(Saved entries)
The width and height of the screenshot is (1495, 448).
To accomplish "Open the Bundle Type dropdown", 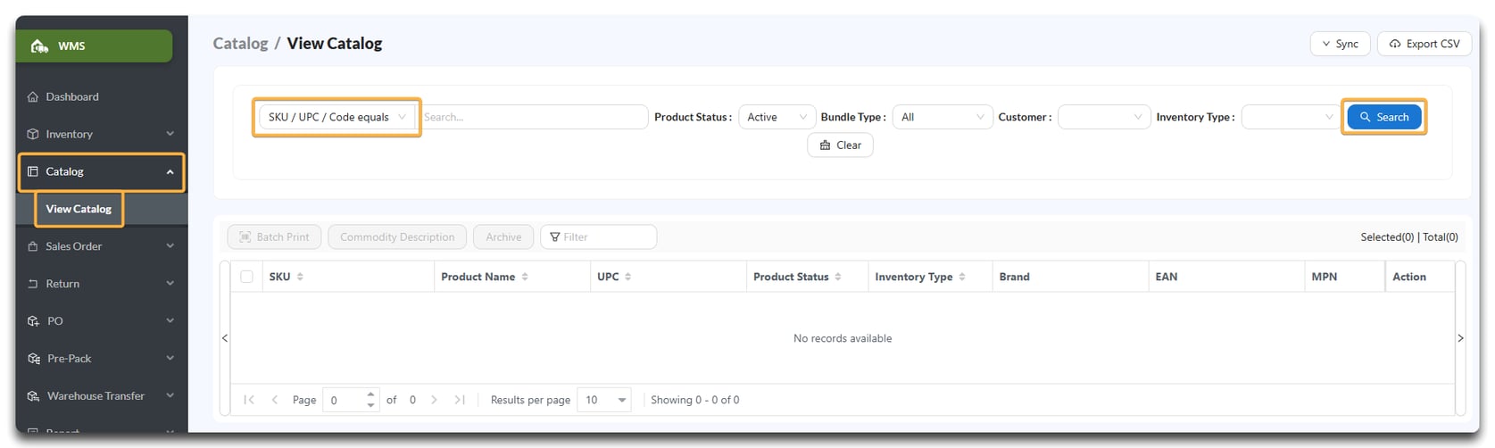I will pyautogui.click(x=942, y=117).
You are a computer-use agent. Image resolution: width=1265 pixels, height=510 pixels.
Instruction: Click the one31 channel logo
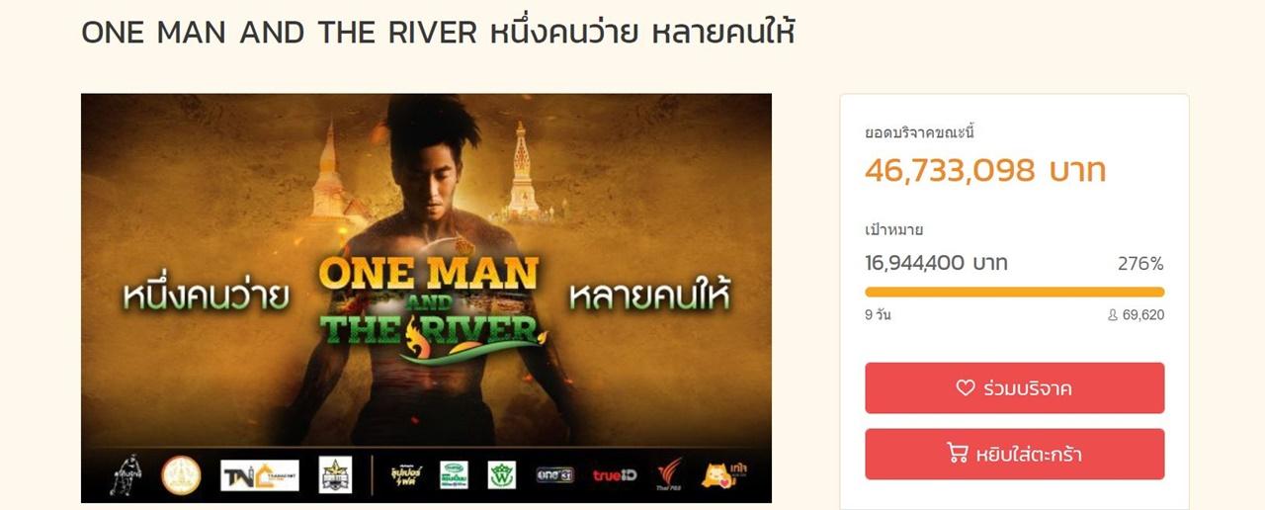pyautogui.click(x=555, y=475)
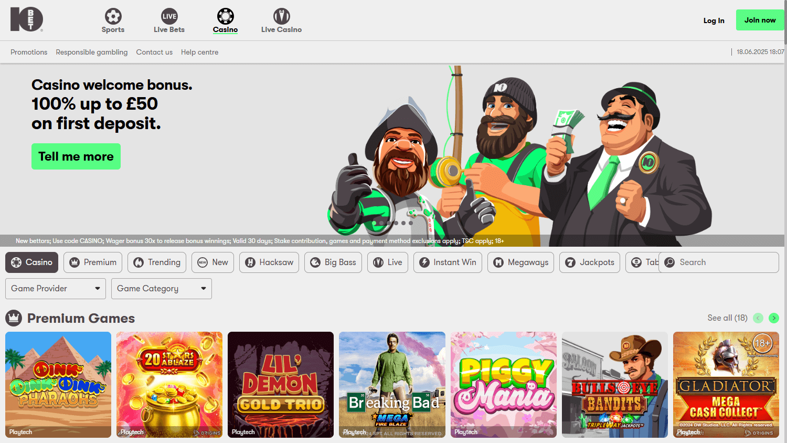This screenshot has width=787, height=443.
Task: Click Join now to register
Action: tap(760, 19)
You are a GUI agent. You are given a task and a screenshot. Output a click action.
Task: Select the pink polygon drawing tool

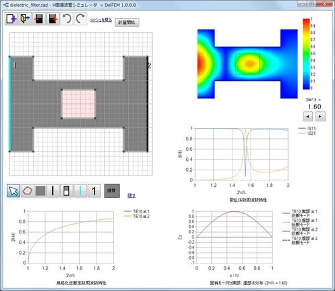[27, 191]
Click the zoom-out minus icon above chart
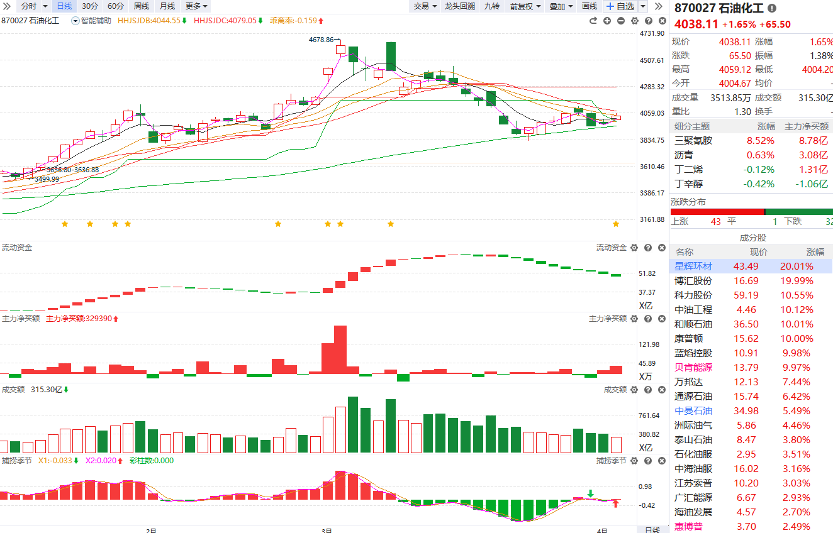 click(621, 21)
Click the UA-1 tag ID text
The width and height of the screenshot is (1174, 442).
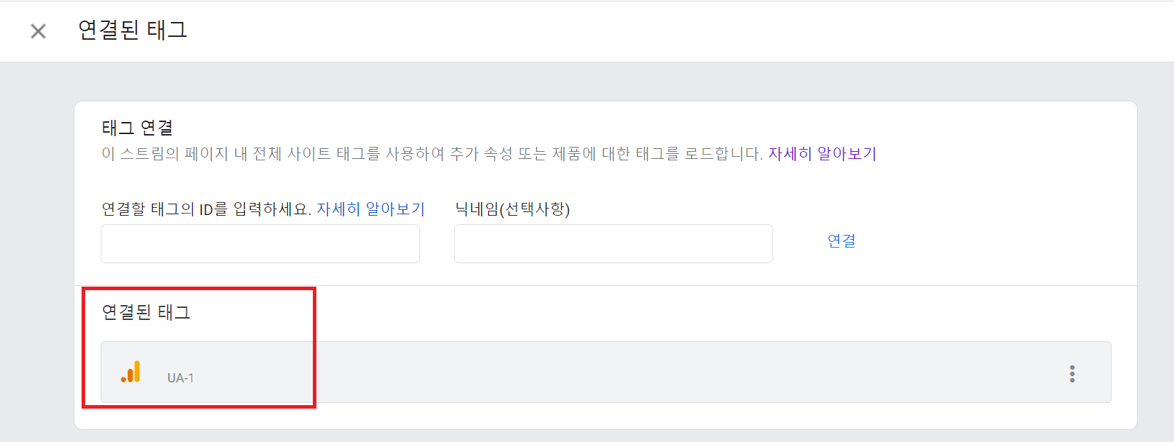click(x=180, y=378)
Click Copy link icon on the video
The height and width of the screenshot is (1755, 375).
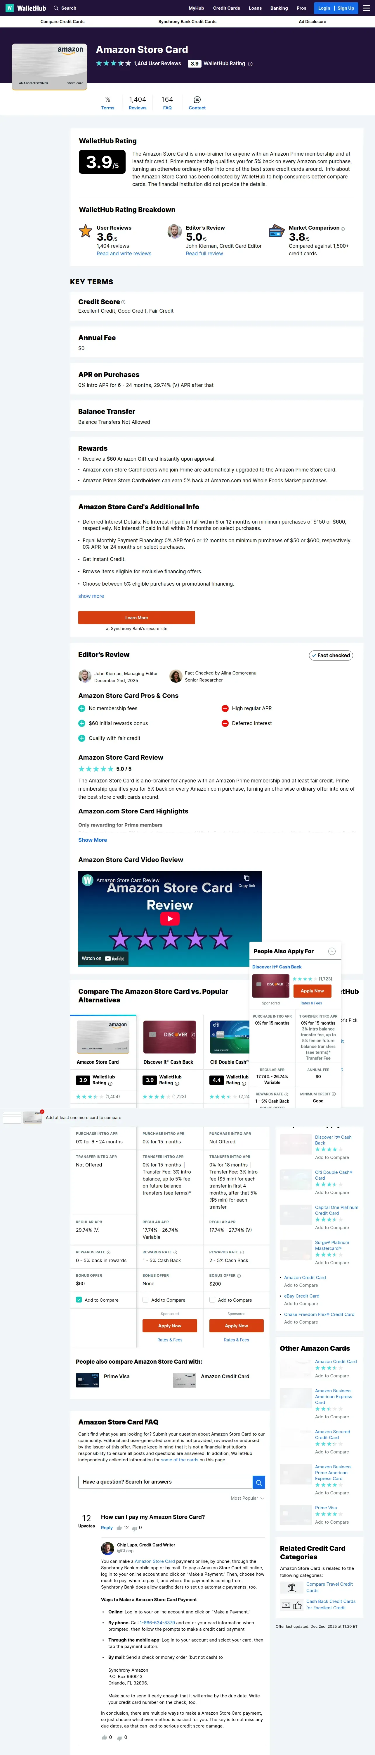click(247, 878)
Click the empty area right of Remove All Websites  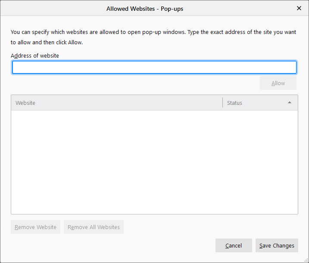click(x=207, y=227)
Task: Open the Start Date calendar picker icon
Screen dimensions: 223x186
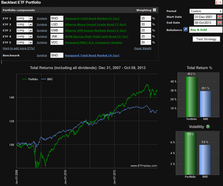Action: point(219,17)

Task prompt
How many of the lines above include "agent"? Only the number should be given.

Answer to the problem
2